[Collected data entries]
========================================================================
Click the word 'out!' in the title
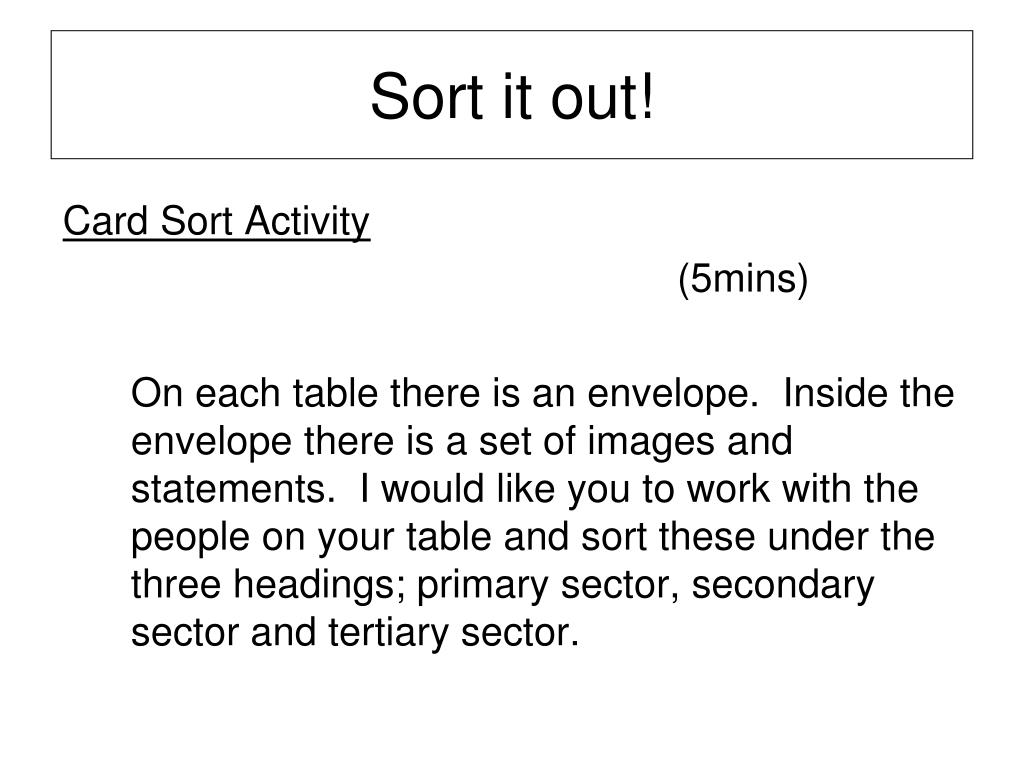Screen dimensions: 1024x768 (x=601, y=97)
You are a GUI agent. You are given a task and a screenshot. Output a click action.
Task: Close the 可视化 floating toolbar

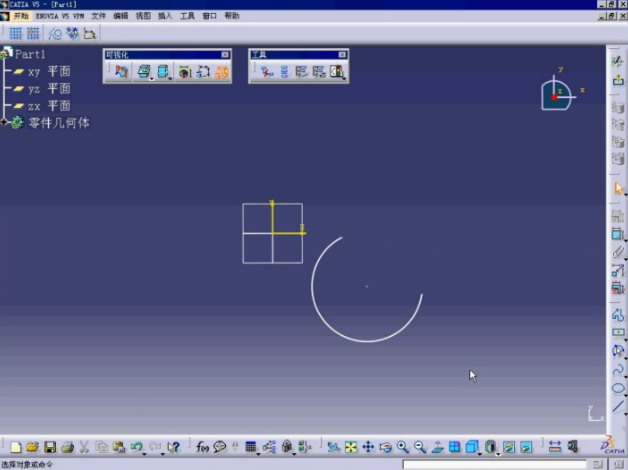[225, 54]
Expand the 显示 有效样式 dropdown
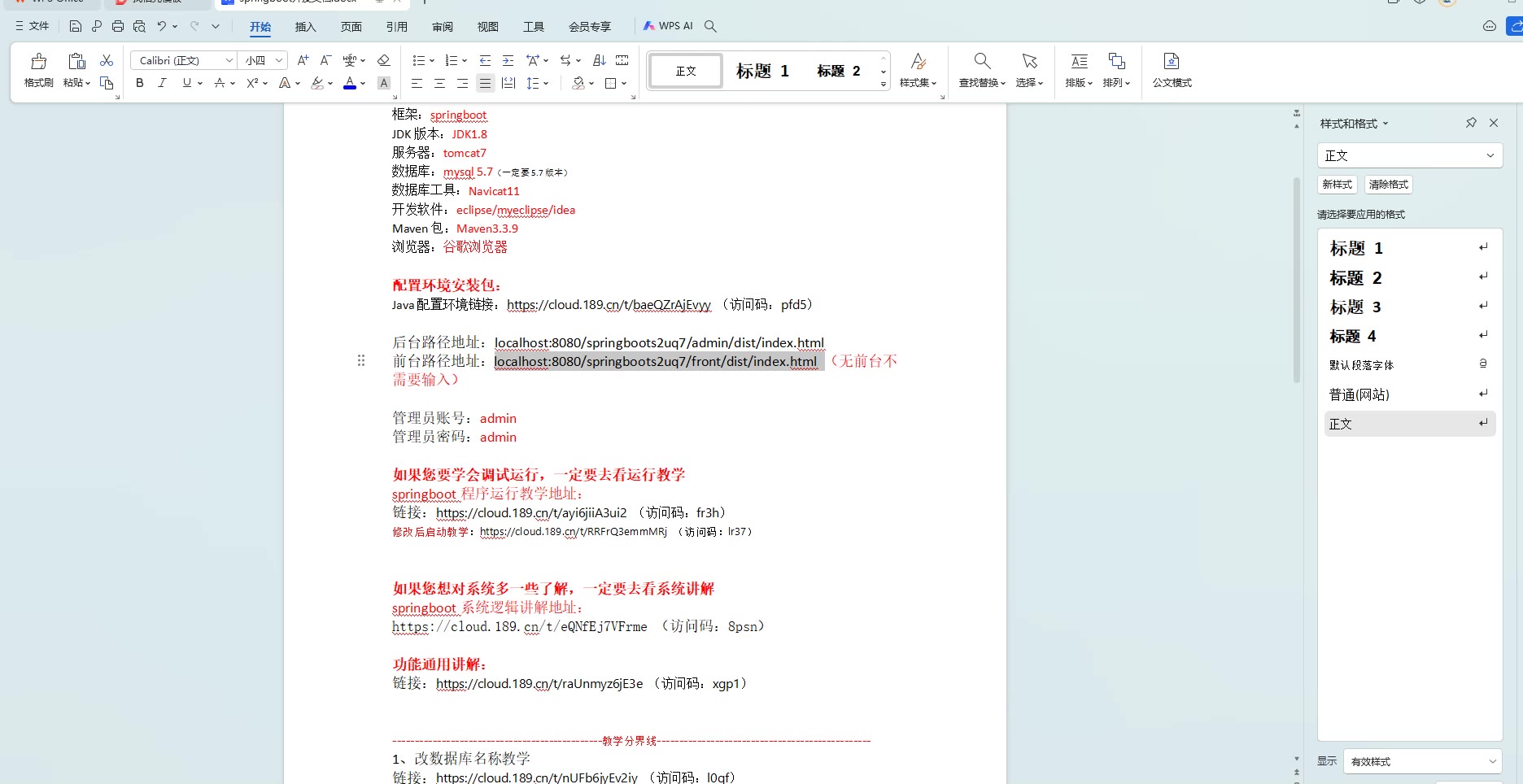The width and height of the screenshot is (1523, 784). tap(1421, 761)
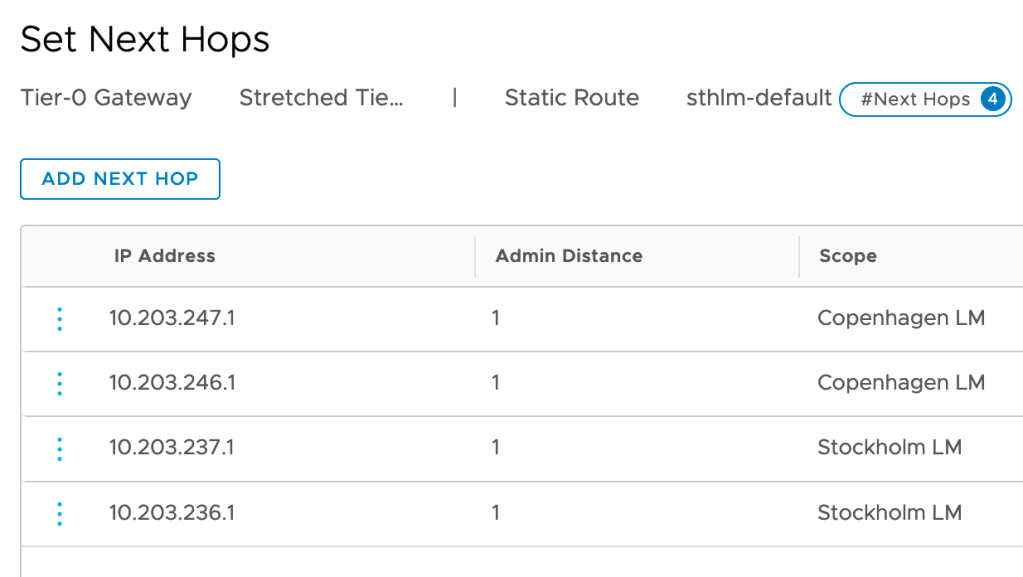Click the sthlm-default static route name
Viewport: 1023px width, 577px height.
click(759, 98)
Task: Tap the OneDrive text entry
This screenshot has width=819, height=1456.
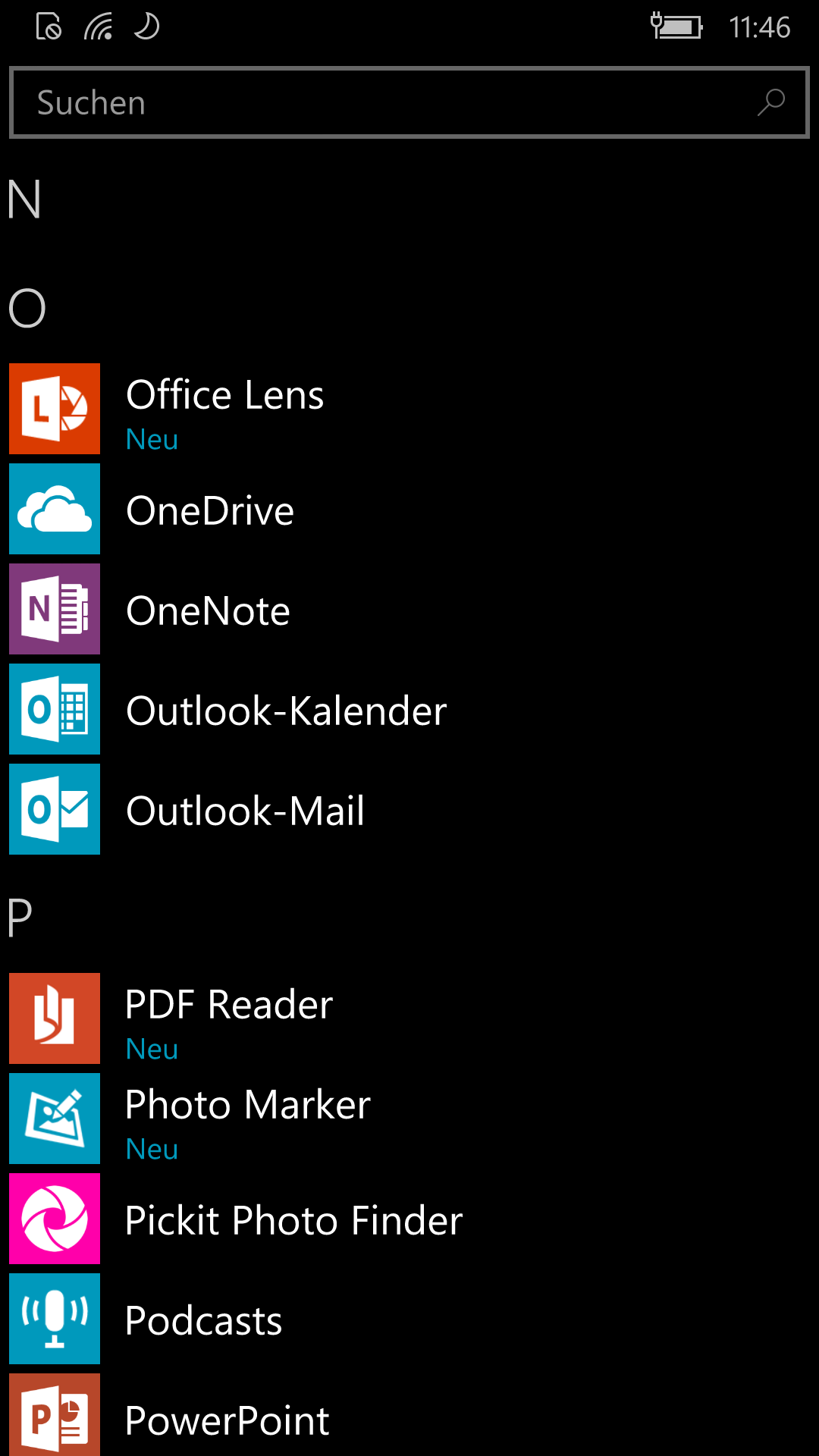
========================================================================
■ **PROBLEM DESCRIPTION**:
Copy exactly, please, every line from the one holding "Task: Tap the OneDrive text entry" through the last line of the data, both ends included, and no pictures.

■ **WRITTEN ANSWER**:
Task: Tap the OneDrive text entry
This screenshot has width=819, height=1456.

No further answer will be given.